Your personal wealth is larger than the GDP of many countries. Reaching a certain age, buying a Porsche convertible isn’t going to scratch that mid-life crisis itch. So, instead, you use some of your spare change to fulfil a childhood fantasy and fly into space.
That’s the mission of some of the world’s richest men. Why solve world hunger or any number of big issues when you can throw millions into a vanity project?
Neither Amazon founder Jeff Bezos nor Tesla tycoon Elon Musk are satisfied with being the richest man on the planet, they want to be the richest in space too. And our own blushing virgin Richard Branson also has his sights fixed on the stars. But how do their attempts compare?
Founded in 2000, Bezos’ spaceflight company Blue Origin will launch its first manned mission on July 20, with the founder and current richest man onboard. The New Shepard rocket is reusable and, named after legendary astronaut Alan Shepard, it will take off exactly 52 years after the Apollo 11 mission.
Bezos will be joined by his younger brother Mark as well as Wally Funk, one of the Mercury candidates passed over in the 1960s in favour of male colleagues. At 82, she will become the oldest ever astronaut. Another crew member won their flight in an auction, paying £20.26m for the 10-minute trip.
Cheekily pipping Bezos to the launchpad by nine days, Branson was due to hop aboard the SpaceShipTwo Unity on July 11. That day is between the time we go to print and when you’re likely to be reading this so we hope the mission was a success. The winged ‘space plane’ is carried by another craft to 40,000 feet before climbing under its own power then landing like a traditional plane.

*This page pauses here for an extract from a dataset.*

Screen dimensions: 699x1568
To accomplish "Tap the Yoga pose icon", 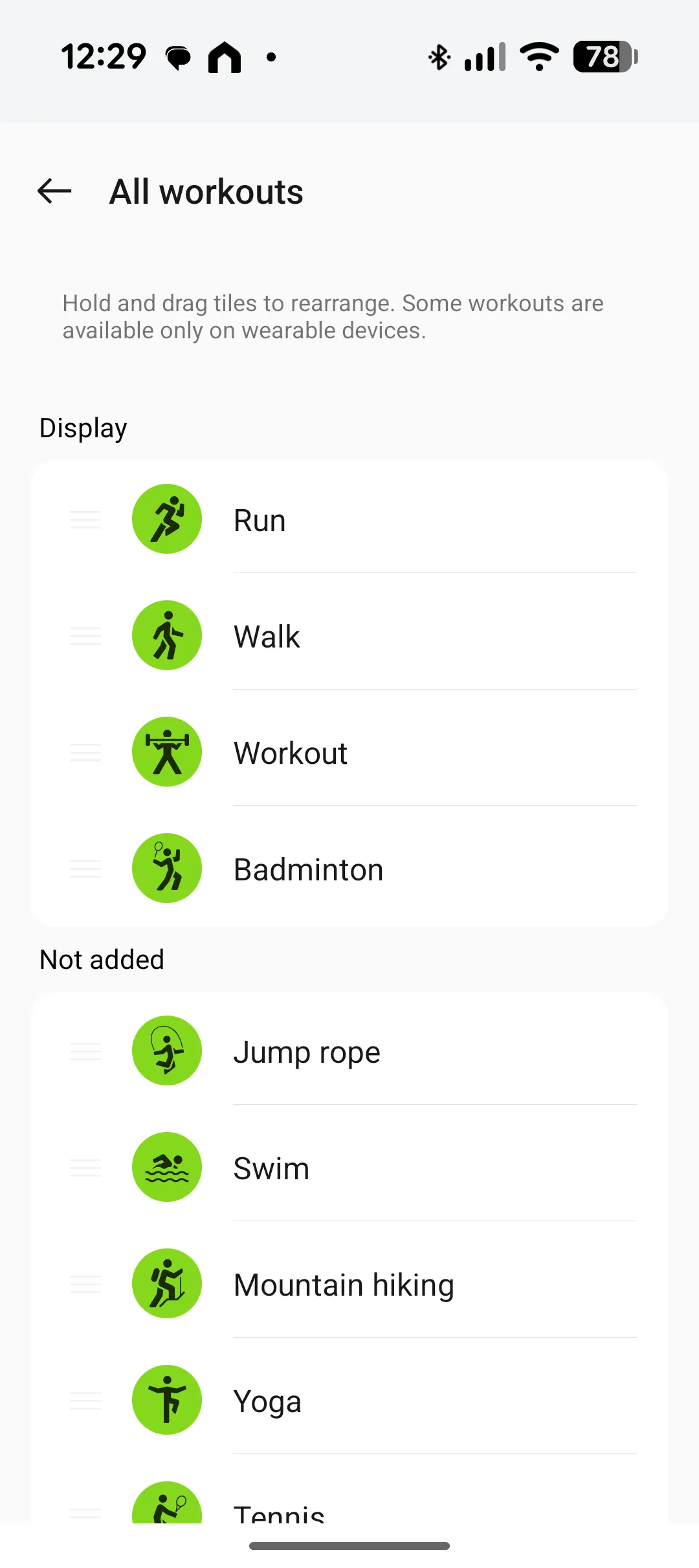I will click(167, 1400).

It will be one of the final test flights before tourists can buy tickets – more than 600 people have their names on the waiting list, with tickets likely to cost hundreds of thousands of pounds each to experience about four minutes in a weightless environment on the edge of space, about 50 miles up.
Unlike Virgin Galactic and Blue Origin, which both have a focus on space tourism, Musk has already developed a relationship with Nasa to carry cargo and crew to the International Space Station. His SpaceX company was founded in 2002, with the first manned launch from US soil since 2011 taking place in May 2020 with two Nasa astronauts.
Tickets will be on sale to the rest of us by the middle of 2022. The good news is you don’t have to be a billionaire to live out your space fantasies, but you’ll still have to be able to afford the £35m return fare. However, instead of just a hop up and down, passengers will orbit the planet.